Sull’altro versante politico i problemi sull’Europa giungono dai Pentastellati: critici – come Salvini – sul gruppo del “Volenterosi”, durissimi – insieme all’estrema sinistra del Parlamento di Strasburgo – nei riguardi del governo Von der Leyen. L’ex premier Giuseppe Conte non ha consentito al centro-sinistra di presentare una mozione unitaria in Parlamento per le divergenze emerse nel giudizio su Trump e sulla Russia.
Questo clima confuso sta purtroppo coinvolgendo anche la prossima scadenza referendaria dell’8-9 giugno, nonostante la rilevanza sociale dei 5 quesiti: quelli sul lavoro proposti dalla Cgil e il tema delicatissimo della cittadinanza avanzato da +Europa, con il sostegno di molte associazioni cattoliche.

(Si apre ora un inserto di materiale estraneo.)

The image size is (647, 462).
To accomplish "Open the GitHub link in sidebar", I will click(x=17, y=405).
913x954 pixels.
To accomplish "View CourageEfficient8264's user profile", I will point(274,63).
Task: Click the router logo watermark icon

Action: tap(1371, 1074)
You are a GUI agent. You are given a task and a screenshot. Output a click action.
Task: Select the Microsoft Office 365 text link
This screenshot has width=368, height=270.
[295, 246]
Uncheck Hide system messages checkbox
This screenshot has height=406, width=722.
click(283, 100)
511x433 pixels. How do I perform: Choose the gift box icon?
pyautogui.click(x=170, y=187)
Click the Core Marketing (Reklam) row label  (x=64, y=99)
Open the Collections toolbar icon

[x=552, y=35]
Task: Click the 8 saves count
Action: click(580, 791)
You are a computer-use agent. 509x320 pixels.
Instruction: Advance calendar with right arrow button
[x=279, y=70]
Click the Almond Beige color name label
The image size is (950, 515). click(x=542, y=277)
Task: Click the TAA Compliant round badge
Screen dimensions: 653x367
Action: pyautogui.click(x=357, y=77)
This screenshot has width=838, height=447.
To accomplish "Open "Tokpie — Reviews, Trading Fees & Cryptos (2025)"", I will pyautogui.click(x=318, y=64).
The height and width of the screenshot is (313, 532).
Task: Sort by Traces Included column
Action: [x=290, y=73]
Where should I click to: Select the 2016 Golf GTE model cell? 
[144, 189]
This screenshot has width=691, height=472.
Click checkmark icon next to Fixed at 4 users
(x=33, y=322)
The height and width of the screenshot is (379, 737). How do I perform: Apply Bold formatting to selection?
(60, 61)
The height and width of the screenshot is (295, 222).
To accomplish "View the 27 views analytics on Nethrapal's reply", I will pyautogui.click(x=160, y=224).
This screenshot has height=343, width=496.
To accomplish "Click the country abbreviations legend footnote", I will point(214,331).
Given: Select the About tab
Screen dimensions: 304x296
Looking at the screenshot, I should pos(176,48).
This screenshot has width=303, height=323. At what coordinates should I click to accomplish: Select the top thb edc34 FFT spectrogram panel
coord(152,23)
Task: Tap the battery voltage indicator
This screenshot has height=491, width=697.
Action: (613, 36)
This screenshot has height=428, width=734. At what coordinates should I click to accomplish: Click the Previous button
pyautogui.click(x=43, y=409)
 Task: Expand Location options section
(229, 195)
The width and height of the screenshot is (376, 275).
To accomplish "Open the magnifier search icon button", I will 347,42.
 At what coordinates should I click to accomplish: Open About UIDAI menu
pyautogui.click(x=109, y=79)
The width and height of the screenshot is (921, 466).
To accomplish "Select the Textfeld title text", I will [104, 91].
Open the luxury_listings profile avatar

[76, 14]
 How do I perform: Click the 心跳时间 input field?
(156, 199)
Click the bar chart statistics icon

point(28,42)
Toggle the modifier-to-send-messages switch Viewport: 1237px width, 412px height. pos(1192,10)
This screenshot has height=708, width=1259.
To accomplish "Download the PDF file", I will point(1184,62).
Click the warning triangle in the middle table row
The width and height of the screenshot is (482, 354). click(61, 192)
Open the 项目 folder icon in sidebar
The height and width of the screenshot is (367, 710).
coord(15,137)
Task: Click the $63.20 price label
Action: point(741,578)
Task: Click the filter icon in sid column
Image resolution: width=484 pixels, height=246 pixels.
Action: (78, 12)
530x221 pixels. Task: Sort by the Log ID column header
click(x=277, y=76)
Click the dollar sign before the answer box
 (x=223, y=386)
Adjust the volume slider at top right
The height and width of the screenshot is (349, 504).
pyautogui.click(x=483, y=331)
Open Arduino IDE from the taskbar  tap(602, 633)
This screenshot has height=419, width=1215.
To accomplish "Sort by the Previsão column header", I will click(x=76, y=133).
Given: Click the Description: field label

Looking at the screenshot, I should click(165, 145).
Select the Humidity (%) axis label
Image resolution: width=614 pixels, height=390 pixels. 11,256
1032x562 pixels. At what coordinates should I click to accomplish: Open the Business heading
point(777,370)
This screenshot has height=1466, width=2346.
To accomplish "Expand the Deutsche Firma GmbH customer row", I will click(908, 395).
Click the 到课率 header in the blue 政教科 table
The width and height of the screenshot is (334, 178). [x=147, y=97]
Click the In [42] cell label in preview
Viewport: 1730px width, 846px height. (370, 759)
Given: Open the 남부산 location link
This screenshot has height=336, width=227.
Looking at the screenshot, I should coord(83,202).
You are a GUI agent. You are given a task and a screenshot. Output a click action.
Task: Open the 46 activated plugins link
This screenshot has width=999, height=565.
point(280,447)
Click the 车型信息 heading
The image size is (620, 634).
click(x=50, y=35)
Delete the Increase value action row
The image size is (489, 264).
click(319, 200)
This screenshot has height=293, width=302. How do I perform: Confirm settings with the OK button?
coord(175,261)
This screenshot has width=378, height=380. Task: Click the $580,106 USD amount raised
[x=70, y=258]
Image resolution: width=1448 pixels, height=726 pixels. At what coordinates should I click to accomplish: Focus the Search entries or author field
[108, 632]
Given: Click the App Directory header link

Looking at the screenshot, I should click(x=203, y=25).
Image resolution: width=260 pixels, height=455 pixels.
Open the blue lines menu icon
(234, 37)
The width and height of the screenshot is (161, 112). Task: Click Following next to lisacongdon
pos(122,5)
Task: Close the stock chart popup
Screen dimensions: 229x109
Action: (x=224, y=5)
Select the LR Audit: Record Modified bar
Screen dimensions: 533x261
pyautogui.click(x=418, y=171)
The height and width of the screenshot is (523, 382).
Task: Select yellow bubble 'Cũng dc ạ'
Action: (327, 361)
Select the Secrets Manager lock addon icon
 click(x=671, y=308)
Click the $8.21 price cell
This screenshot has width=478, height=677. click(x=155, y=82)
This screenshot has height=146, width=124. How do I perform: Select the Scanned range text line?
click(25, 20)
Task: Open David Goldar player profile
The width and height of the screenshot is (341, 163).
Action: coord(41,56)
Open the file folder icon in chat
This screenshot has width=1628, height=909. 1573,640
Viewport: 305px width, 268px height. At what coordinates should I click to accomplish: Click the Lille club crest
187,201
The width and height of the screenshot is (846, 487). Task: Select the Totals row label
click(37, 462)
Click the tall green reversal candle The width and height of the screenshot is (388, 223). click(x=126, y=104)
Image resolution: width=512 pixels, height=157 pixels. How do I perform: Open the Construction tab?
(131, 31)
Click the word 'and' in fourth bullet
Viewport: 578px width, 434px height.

Il Presidente Mattarella aveva invitato alla partecipazione alle urne, valorizzando gli strumenti della democrazia; ma il ministro degli Esteri Tajani e il presidente del Senato La Russa hanno subito dissentito, invitando (come fece Craxi) gli italiani ad andare al mare o ai monti. È un vero peccato perché i temi meritano un confronto aperto, non l’oblio delle urne. Il diritto di cittadinanza dopo 5 anni (anziché 10) incide sulla qualità della vita delle persone, sulla loro inclusione sociale, in una logica di solidarietà.
Le domande della Cgil toccano essenziali condizioni di vita: dare a tutti i lavoratori il diritto alla reintegrazione nel posto di lavoro in caso di licenziamento illegittimo; innalzare la tutela contro i licenziamenti nelle imprese con meno di quindici dipendenti; superare la precarietà dei contratti di lavoro; rendere il lavoro più sicuro nel sistema degli appalti.
Azione e Italia viva, nel centro-sinistra, andranno al voto ma difenderanno le leggi del Jobs Act del Governo Renzi votando contro le proposte della Cgil; anche la Cisl è perplessa preferendo la contrattazione sindacale alle leggi di tutela dello Stato. Il confronto delle idee è legittimo, anche per la grande evoluzione dei mercati; ma perché fuggire dal dibattito sui temi così rilevanti quando è in gioco la dignità delle persone?